La vague antidémocratique actuelle n’est donc pas une nouveauté.

En revanche, son étendue ainsi que le fait qu’elle se produise au 21e siècle alors que l’on pensait que la démocratie s’était mieux enracinée dans le pays sont d’inquiétantes réalités qui mettent en danger son existence à un niveau rarement atteint.

Ainsi, que le coup d’Etat manqué de Donald Trump en janvier 2021 n’est pas encore abouti à l’incarcération de son initiateur et soit nié par une partie de la population dont la plupart des élus républicains est une des preuves de la fragilisation de la démocratie.

Que les médias traitent un personnage comme Trump de la même manière que des politiques tout à fait honorables alors qu’il insulte et menace ses opposants, ment effrontément sans arrêt, qu’il admire les dictateurs et qu’il a été reconnu coupable pénalement, sans oublier des nombreuses faillites frauduleuses, est une autre indication de la confusion dans laquelle se trouve la démocratie américaine.

Et, le plus important, que près de la moitié de l’électorat puisse voter pour ce personnage est la démonstration ultime qu’une partie de la démocratie américaine est en état de mort clinique.

Une victoire de Kamala Harris ce 5 novembre serait la preuve que la démocratie étasunienne peut encore résister à sa mise à mort programmée par ses adversaires.

Ce serait une grande victoire des valeurs humanistes mais, cependant, cela ne résoudra pas le problème au fond.

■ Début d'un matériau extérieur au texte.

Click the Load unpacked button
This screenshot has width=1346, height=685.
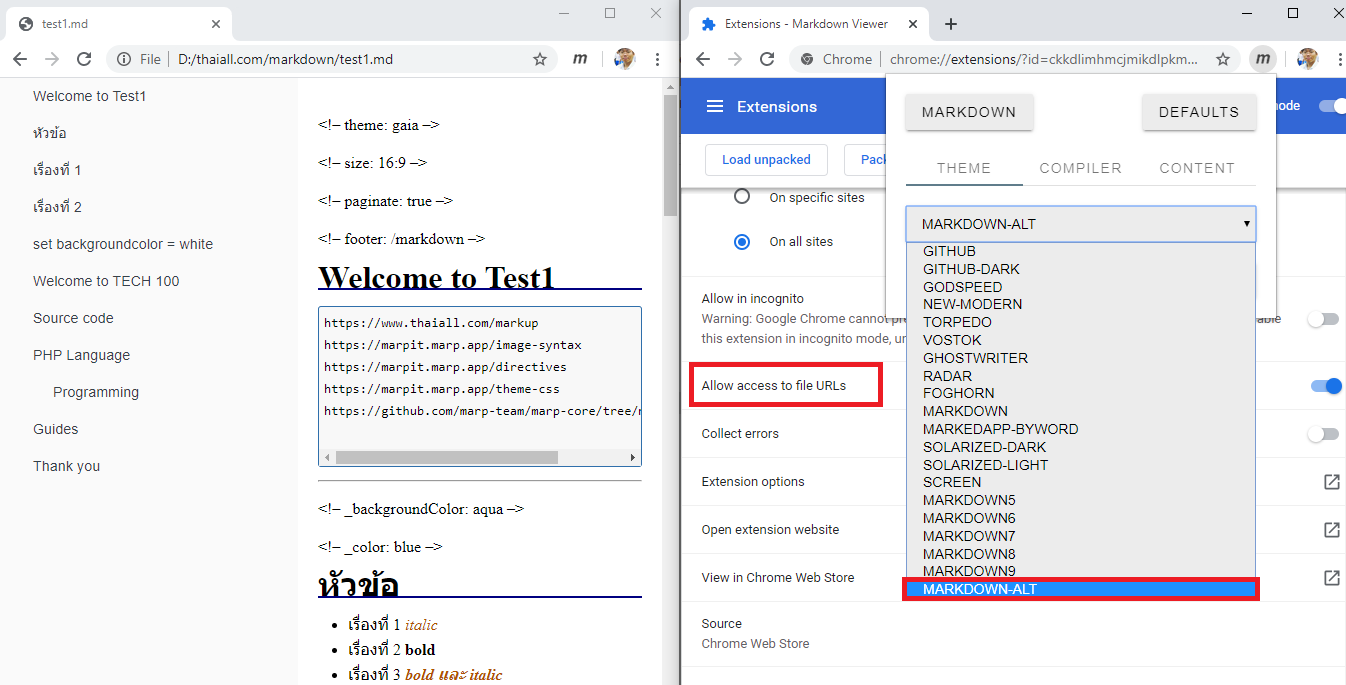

Et si l’on peut s’attendre au pire si Trump est élu, il y aura des tentatives de déstabilisation, notamment pour empêcher que le processus démocratique fonctionne, si c’est la candidate démocrate que les électeurs désignent pour s’installer à la Maison Blanche.

Pour éviter sa disparition, la démocratie étasunienne devra d’abord être en mode de résistance avant d’être dans la reconquête, voire dans la conquête tout court, si cela est encore possible de cette moitié d’Amérique qui la rejette.